Our tax laws differ from most other Western countries. For instance lottery winnings here are taxed, over there not. But any kind of a benefit is generally regarded as hidden income and tacked into your tax bill. If your employer provides you with a car (it may well be necessary for your job), not to mention a house or apartment (that you may need for company parties or a high-tech home office), all that is carefully calculated by the tax officials and added to your income. In many countries you don’t even fill a tax form: the Big Brother has all the data on you, other than what you might have made under the table, in the gray economy.

We cannot print new money endlessly. We are already charging our wars to China which in essence owns the once-mighty United States. It is sort of ironic that we try to force our style of democracy on third world countries which are used to doing things their way and by no means desire to have an American lifestyle. Yes, perhaps they would enjoy our cars and relatively cheap gasoline, but just imagine the chaos India and China would be in if every household had one or two cars. Traffic there already is a nightmarish mess. We feared another political system than the Soviet Union was promoting, often forcefully, to the point that we almost started a nuclear war because of their relations with Cuba. Yet it is the communist China that we presently depend on, a country whose system is the opposite of our beliefs.
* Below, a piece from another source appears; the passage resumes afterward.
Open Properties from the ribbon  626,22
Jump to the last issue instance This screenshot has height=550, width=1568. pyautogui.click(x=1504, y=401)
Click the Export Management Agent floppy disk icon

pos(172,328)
So, taxes will have to rise. Most likely some people in the congress will eventually become brave and suggest that the rich pay more, as the regular wage earners cannot be milked disproportionately. It is impossible to squeeze blood out of a turnip. Yet, the tax burden will surely go up for all and those states, our Washington included, that presently don’t have state tax, must eventually change their course in this matter.

Let’s go back to arts organizations which I wrote about in my previous post. What, if instead of providing expensive health insurance, they would include a certain amount in every paycheck and have their employees, musicians, dancers and actors take care of their own package. They should still offer an insurance policy for those who don’t qualify for individual coverage due to pre-existing conditions. Obviously such a health plan, where most participants were actually sick, would cost a lot more, but the orchestra, ballet or theater would contribute the same sum everyone is getting and the employee the significant balance. Would this be unfair? Of course it would if you have a socialist view of life, but not so if you firmly believe in capitalism and the American way. A young and healthy musician would happily pocket an extra $12k a year and might be willing to take a sizable pay cut, thus helping the suffering organization.

Also, instead of money going into a pension fund, such contributions could and should be given directly to the worker, to invest in a way he/she sees fit. In thirty years such an investment would yield much more than the measly pension many presently provide. It would also free the “artist” from having to work for X number of years for the same employer to be fully vested, often the reason why people put up with intolerable bosses and work conditions in general. In many European countries pension contributions go directly to the state and upon your retirement (usually at a mandated age around 65) you will be paid according to the total earned for various employers.

Above should make anybody realize that having a young orchestra would be a lot cheaper than our present way where seniors seem to have seniority as long as they can breathe. To every person in a field who is holding a high-paying job with all the perks and is horrified by my money-saving ideas: what gives you the right to feel more entitled to your privileged lifestyle than a capable young person currently un- or underemployed? Are they all doomed to wait around for you to croak? You believe in a socialist model with almighty unions; the rest of us are stuck with good old-fashioned American capitalism, unless one works for Wall Street or some other Big Business which Capitol Hill has deemed too big to fail.